Copy the lines between the one holding "has width=800, height=907." and the one holding "point(777,216)", inclusive, exactly as they are.
>> BEGIN Stored rows
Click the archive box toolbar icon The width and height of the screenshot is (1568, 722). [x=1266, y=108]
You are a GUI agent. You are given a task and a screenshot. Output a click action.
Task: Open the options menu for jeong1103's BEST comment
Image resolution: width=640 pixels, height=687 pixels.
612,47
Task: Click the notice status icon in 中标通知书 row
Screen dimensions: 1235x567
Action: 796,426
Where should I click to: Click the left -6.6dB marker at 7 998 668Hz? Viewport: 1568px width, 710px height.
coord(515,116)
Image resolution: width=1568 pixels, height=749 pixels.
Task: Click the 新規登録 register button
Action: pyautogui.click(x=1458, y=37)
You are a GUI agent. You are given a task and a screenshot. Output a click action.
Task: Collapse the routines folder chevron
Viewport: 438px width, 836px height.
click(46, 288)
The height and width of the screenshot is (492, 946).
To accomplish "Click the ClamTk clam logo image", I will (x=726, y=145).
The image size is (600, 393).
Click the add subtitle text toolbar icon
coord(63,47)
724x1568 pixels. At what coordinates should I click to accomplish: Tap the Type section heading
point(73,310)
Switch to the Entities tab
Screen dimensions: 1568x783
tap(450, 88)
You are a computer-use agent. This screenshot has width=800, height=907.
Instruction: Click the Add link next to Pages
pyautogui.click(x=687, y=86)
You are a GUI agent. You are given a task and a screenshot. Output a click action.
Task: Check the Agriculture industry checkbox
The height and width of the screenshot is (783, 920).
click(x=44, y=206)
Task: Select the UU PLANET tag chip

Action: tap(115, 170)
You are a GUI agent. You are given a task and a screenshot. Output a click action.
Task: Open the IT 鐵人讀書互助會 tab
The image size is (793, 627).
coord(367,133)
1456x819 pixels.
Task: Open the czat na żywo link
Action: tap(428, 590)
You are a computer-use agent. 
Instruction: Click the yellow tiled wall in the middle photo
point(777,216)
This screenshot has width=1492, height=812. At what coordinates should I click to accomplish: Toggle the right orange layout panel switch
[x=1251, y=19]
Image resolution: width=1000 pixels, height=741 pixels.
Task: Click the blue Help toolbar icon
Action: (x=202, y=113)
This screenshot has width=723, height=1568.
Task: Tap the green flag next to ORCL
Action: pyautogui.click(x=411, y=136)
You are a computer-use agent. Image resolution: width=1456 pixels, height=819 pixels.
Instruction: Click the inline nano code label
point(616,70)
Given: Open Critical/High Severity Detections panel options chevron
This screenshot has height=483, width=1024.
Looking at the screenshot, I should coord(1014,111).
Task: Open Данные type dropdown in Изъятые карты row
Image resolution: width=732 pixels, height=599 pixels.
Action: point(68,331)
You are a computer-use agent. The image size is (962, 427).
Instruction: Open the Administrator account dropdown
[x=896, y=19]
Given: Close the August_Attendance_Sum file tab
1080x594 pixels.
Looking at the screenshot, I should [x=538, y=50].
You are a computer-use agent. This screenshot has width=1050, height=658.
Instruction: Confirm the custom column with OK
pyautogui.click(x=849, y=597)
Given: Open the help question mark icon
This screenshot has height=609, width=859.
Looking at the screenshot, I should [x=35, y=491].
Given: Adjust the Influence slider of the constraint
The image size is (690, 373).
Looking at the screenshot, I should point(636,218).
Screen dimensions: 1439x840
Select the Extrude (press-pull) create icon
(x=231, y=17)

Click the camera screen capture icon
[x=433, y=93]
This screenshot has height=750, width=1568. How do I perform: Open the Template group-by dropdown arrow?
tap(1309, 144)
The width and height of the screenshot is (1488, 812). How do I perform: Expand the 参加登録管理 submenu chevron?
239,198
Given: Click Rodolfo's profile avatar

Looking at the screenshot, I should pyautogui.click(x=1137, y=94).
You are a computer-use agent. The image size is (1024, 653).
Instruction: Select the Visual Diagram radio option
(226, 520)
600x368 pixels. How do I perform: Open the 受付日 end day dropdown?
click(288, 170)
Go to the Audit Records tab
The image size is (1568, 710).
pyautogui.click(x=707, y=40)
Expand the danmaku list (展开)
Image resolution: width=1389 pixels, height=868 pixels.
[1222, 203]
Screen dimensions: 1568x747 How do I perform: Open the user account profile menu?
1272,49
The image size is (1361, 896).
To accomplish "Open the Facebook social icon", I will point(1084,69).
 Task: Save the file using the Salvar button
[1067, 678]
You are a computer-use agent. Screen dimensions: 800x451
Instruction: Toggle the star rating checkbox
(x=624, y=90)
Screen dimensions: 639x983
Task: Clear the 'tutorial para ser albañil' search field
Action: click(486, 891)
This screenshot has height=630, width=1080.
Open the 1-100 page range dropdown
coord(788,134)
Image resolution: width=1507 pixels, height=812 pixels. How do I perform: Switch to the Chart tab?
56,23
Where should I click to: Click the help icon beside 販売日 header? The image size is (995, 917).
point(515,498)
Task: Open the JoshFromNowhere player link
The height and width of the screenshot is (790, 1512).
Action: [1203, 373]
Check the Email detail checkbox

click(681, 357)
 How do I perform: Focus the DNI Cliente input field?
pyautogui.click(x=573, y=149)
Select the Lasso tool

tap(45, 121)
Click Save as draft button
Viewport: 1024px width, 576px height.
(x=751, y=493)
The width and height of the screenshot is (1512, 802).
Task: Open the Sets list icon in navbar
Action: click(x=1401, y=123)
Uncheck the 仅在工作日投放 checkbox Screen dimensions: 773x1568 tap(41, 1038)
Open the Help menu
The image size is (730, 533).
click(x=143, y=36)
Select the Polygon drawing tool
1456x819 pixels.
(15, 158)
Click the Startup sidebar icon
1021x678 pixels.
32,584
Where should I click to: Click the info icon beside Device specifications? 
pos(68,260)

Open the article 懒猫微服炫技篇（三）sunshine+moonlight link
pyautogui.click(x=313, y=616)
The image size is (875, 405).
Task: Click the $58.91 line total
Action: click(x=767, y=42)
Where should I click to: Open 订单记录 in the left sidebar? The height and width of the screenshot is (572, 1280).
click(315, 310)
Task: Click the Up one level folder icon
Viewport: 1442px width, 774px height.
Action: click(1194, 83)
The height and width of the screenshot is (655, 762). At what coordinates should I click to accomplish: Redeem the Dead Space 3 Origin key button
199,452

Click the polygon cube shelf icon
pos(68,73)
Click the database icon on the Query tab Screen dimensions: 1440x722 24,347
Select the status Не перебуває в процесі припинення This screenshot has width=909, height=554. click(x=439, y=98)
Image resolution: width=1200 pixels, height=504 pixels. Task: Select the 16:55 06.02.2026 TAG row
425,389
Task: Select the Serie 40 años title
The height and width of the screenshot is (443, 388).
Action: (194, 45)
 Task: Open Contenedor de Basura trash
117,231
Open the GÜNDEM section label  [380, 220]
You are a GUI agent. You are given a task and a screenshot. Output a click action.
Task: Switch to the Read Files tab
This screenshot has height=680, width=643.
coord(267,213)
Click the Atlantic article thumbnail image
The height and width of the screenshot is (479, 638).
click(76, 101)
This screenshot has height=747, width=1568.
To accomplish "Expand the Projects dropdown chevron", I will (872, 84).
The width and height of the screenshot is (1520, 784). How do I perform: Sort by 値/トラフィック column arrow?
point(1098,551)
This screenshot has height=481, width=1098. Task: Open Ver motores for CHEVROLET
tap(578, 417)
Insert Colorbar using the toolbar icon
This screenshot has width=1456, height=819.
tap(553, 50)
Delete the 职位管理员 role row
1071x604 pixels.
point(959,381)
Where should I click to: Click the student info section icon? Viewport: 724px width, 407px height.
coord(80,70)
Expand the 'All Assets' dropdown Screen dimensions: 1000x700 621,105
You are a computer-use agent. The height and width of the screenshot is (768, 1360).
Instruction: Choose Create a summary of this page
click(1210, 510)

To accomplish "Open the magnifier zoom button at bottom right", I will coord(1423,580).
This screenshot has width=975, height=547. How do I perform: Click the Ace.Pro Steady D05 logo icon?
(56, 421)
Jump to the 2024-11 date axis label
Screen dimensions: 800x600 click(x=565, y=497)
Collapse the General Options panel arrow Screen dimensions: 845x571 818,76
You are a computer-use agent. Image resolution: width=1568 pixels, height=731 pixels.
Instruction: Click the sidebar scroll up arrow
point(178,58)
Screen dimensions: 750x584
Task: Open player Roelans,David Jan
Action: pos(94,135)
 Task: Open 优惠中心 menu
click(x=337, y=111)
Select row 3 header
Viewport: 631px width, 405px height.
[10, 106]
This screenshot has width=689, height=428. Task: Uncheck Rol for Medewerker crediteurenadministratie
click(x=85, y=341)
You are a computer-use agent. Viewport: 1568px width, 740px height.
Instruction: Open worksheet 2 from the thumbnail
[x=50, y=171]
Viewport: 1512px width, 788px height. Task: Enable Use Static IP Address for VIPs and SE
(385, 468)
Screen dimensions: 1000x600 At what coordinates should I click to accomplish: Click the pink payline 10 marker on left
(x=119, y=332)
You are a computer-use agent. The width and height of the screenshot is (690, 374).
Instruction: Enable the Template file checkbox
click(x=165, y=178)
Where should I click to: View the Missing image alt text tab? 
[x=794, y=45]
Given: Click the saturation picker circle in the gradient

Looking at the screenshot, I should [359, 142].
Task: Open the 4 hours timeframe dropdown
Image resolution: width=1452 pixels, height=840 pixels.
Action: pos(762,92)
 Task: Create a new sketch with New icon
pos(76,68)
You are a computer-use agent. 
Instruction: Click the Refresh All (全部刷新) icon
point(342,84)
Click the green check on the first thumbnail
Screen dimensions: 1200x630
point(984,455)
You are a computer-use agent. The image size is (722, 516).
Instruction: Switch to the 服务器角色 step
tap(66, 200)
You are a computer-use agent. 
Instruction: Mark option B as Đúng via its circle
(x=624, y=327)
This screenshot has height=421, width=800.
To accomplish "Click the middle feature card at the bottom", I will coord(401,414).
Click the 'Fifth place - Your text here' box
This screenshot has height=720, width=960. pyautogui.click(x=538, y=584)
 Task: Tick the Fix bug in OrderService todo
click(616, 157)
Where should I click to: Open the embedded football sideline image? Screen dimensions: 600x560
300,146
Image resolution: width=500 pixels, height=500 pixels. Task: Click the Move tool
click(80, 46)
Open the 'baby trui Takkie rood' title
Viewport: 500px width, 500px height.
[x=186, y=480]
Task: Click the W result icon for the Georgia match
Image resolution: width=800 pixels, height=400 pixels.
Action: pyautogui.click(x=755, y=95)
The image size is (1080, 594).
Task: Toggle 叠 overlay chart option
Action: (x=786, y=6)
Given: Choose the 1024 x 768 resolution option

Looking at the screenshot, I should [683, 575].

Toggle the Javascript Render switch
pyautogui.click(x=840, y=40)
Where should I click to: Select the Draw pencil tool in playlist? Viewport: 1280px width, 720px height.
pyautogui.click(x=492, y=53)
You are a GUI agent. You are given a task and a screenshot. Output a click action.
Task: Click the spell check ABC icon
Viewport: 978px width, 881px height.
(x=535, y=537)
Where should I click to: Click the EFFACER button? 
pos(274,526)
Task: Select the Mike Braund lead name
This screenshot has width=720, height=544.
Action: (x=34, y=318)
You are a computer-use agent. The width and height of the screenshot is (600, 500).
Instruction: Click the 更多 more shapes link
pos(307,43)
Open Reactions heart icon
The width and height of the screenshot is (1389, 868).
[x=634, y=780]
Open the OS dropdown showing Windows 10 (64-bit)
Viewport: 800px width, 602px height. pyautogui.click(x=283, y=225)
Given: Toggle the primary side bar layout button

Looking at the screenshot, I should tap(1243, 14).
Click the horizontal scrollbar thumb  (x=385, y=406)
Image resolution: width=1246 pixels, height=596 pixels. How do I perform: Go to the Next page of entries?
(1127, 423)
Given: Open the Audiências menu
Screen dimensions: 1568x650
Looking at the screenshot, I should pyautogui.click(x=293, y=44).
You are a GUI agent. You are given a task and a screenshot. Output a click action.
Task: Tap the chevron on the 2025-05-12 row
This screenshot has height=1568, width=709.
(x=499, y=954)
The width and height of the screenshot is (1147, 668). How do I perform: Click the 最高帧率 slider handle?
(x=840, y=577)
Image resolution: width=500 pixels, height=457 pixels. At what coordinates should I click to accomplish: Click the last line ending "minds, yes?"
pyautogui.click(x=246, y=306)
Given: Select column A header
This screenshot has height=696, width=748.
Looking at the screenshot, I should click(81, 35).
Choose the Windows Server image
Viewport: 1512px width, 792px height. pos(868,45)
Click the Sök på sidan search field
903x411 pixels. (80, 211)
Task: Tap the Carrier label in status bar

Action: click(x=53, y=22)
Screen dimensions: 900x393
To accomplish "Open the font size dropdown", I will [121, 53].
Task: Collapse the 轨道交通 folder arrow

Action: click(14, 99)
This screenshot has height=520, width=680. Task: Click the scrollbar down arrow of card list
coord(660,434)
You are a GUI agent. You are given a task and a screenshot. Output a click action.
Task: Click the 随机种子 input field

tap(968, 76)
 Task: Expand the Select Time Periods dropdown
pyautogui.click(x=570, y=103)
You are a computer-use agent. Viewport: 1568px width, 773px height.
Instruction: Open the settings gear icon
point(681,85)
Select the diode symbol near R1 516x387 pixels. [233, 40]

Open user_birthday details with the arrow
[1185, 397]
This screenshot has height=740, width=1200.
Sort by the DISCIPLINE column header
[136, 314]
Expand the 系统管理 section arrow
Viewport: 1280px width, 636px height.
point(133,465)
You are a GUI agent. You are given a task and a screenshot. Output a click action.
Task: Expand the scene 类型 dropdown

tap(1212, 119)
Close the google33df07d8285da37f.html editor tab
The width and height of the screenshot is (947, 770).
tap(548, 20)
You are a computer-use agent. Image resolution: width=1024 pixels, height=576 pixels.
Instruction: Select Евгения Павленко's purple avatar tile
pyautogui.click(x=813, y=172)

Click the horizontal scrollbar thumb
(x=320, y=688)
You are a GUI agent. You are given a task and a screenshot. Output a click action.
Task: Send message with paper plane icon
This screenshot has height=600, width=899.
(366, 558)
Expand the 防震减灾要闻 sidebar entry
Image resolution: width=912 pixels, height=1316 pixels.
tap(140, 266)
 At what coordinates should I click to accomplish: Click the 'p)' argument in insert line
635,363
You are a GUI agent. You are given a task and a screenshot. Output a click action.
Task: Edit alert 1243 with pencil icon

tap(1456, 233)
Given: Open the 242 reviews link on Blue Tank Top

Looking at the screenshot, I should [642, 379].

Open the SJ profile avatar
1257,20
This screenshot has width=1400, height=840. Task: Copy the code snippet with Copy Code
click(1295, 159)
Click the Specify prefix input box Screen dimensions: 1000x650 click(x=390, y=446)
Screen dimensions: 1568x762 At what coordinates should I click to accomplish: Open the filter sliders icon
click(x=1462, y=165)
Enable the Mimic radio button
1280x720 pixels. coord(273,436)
>> END Stored rows
## Solution to the exercise
You are a computer-use agent. This screenshot has width=800, height=907.
Instruction: Click the Add link next to Pages
pyautogui.click(x=687, y=86)
You are a GUI agent. You are given a task and a screenshot. Output a click action.
Task: Check the Agriculture industry checkbox
The height and width of the screenshot is (783, 920).
click(x=44, y=206)
Task: Select the UU PLANET tag chip

Action: tap(115, 170)
You are a GUI agent. You are given a task and a screenshot. Output a click action.
Task: Open the IT 鐵人讀書互助會 tab
The image size is (793, 627).
coord(367,133)
1456x819 pixels.
Task: Open the czat na żywo link
Action: tap(428, 590)
You are a computer-use agent. 
Instruction: Click the yellow tiled wall in the middle photo
point(777,216)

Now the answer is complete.